| TASK STATEMENT |
Each record below is to be copied word for word, with pictures removed.

| DATASET |
____________

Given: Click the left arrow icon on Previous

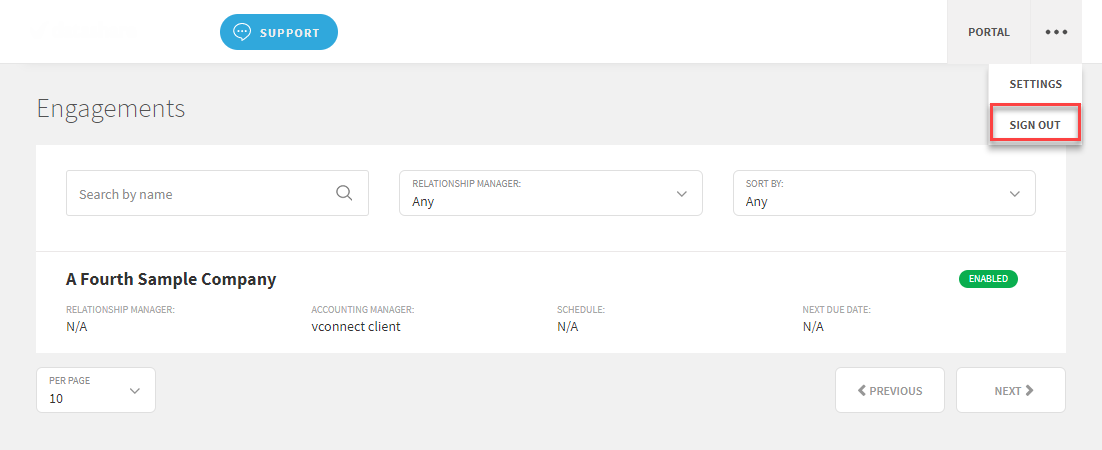Looking at the screenshot, I should (x=862, y=391).
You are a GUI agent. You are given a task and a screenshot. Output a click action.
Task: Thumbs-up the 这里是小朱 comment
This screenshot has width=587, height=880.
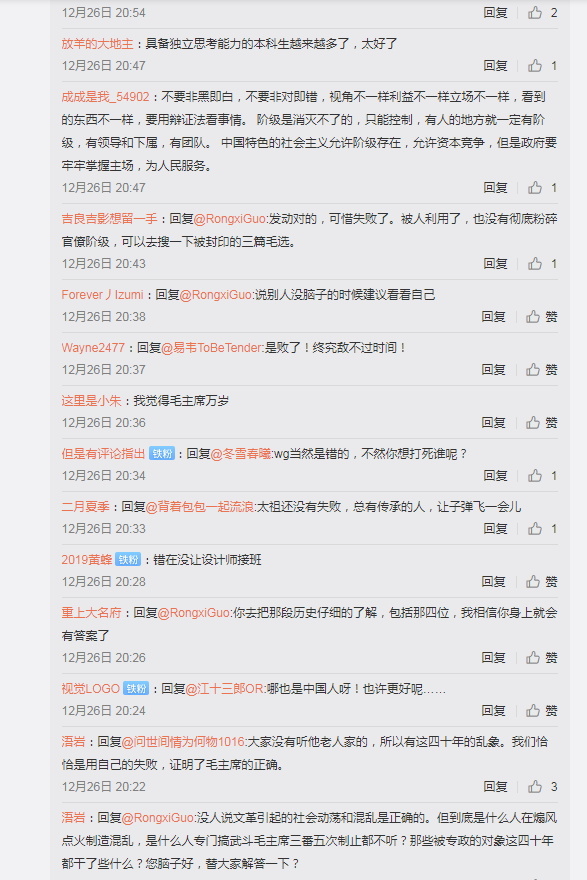(x=533, y=423)
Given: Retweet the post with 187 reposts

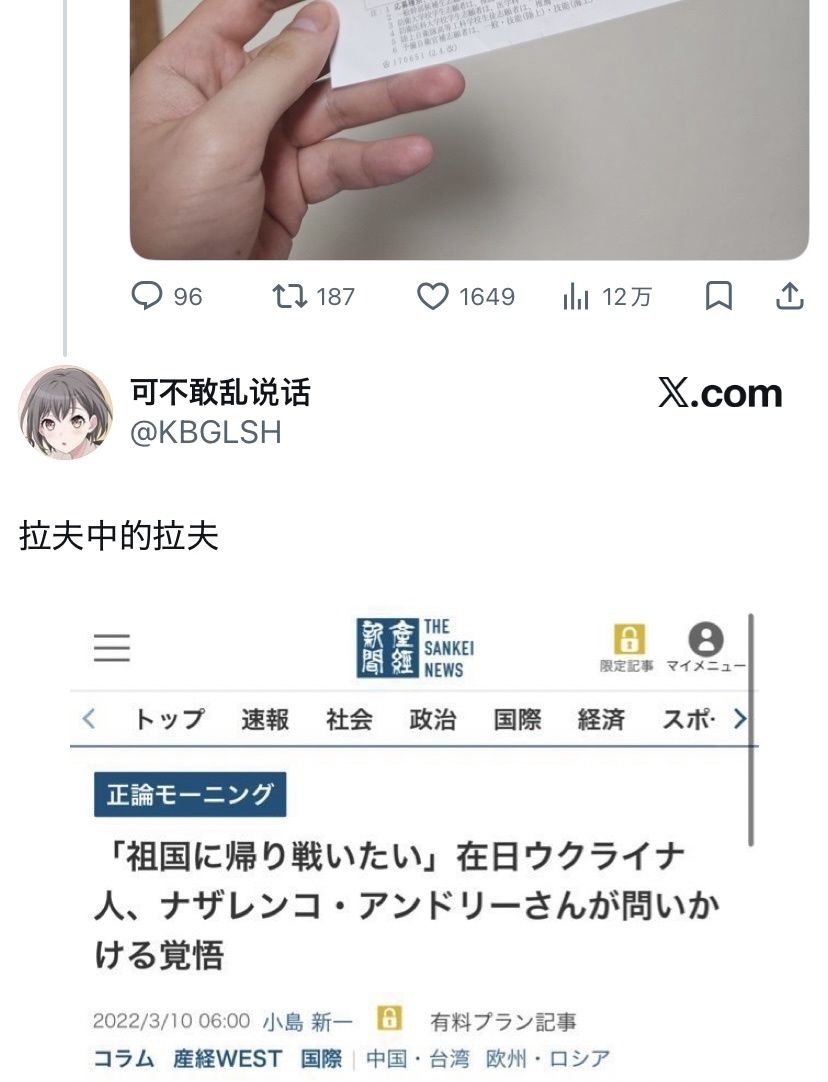Looking at the screenshot, I should [290, 297].
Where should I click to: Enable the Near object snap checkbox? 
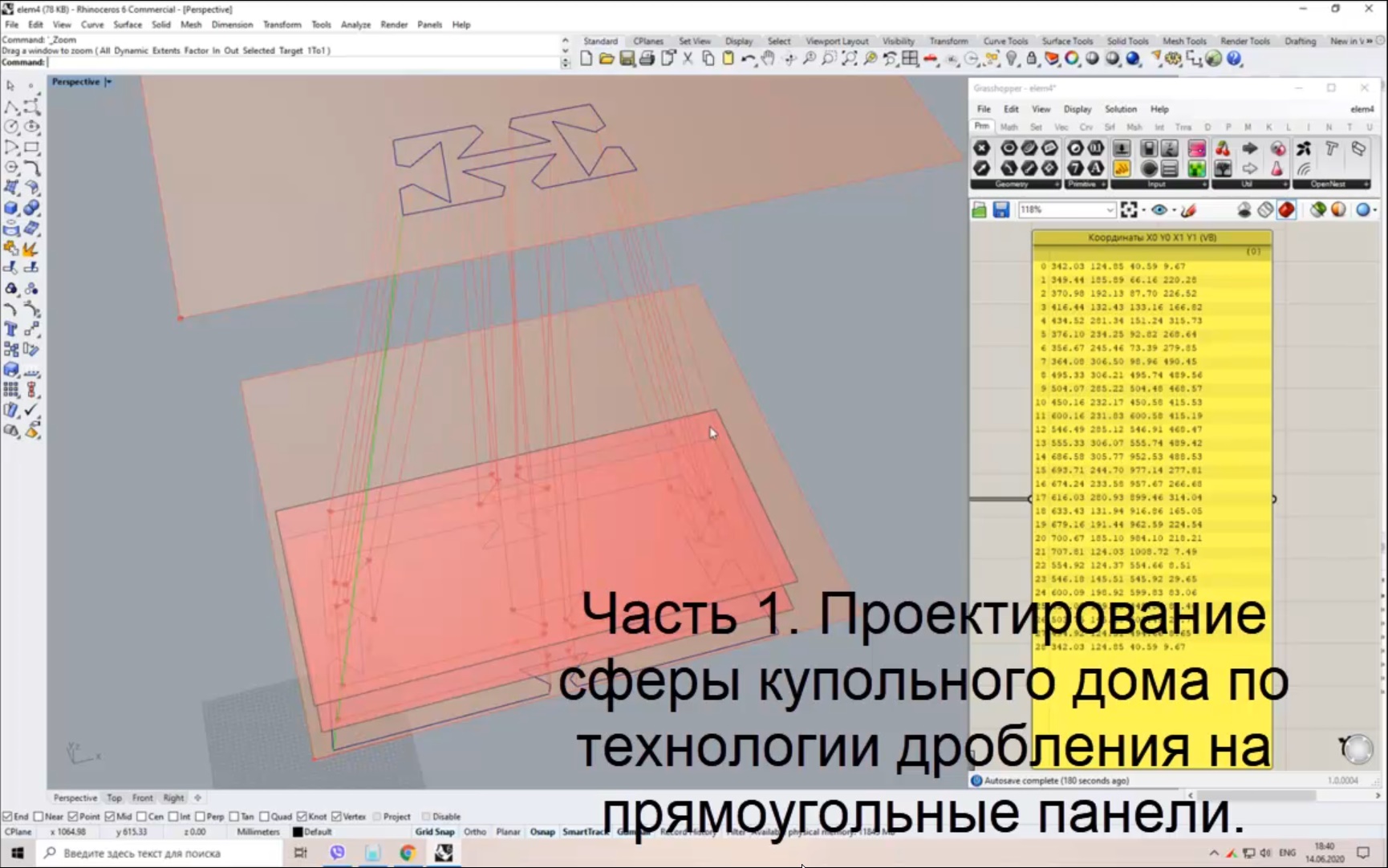point(39,817)
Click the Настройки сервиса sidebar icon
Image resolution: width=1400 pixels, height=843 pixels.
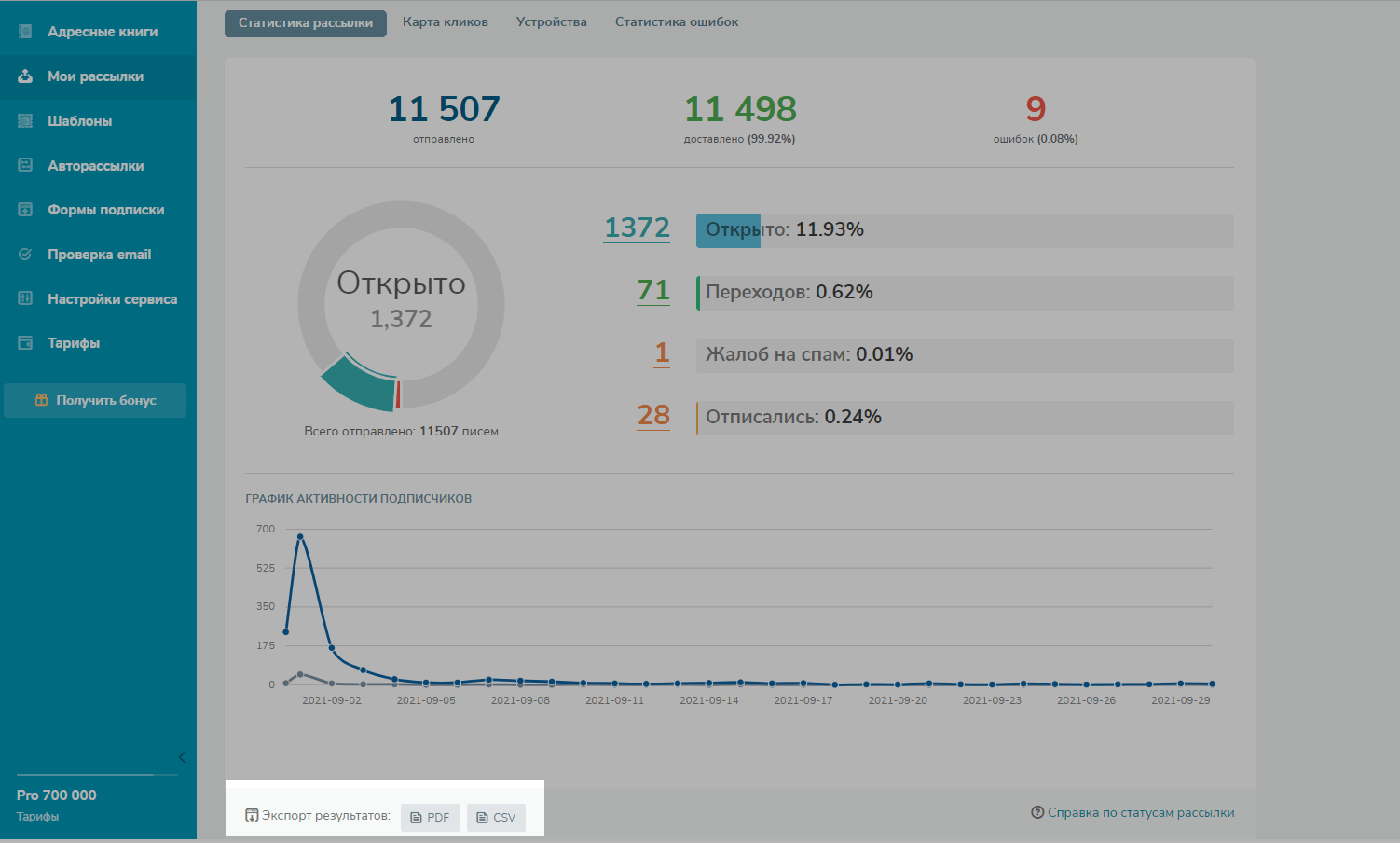(x=25, y=298)
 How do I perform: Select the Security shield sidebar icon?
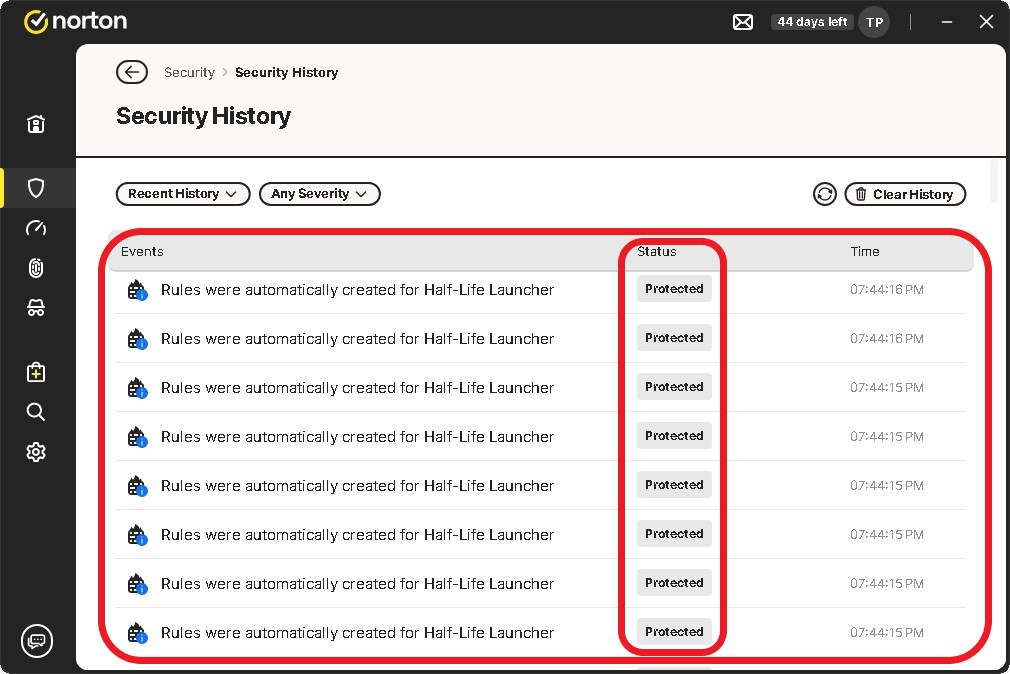36,188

____________

| RESULT FOR THIS EXERCISE |
Given: Click the left arrow icon on Previous

Looking at the screenshot, I should (x=862, y=391).
You are a GUI agent. You are given a task and a screenshot. Output a click action.
Task: Thumbs-up the 这里是小朱 comment
This screenshot has width=587, height=880.
(x=533, y=423)
Given: Retweet the post with 187 reposts

Looking at the screenshot, I should [290, 297].
Where should I click to: Enable the Near object snap checkbox? 
point(39,817)
Click the Настройки сервиса sidebar icon
Image resolution: width=1400 pixels, height=843 pixels.
(x=25, y=298)
 How do I perform: Select the Security shield sidebar icon?
36,188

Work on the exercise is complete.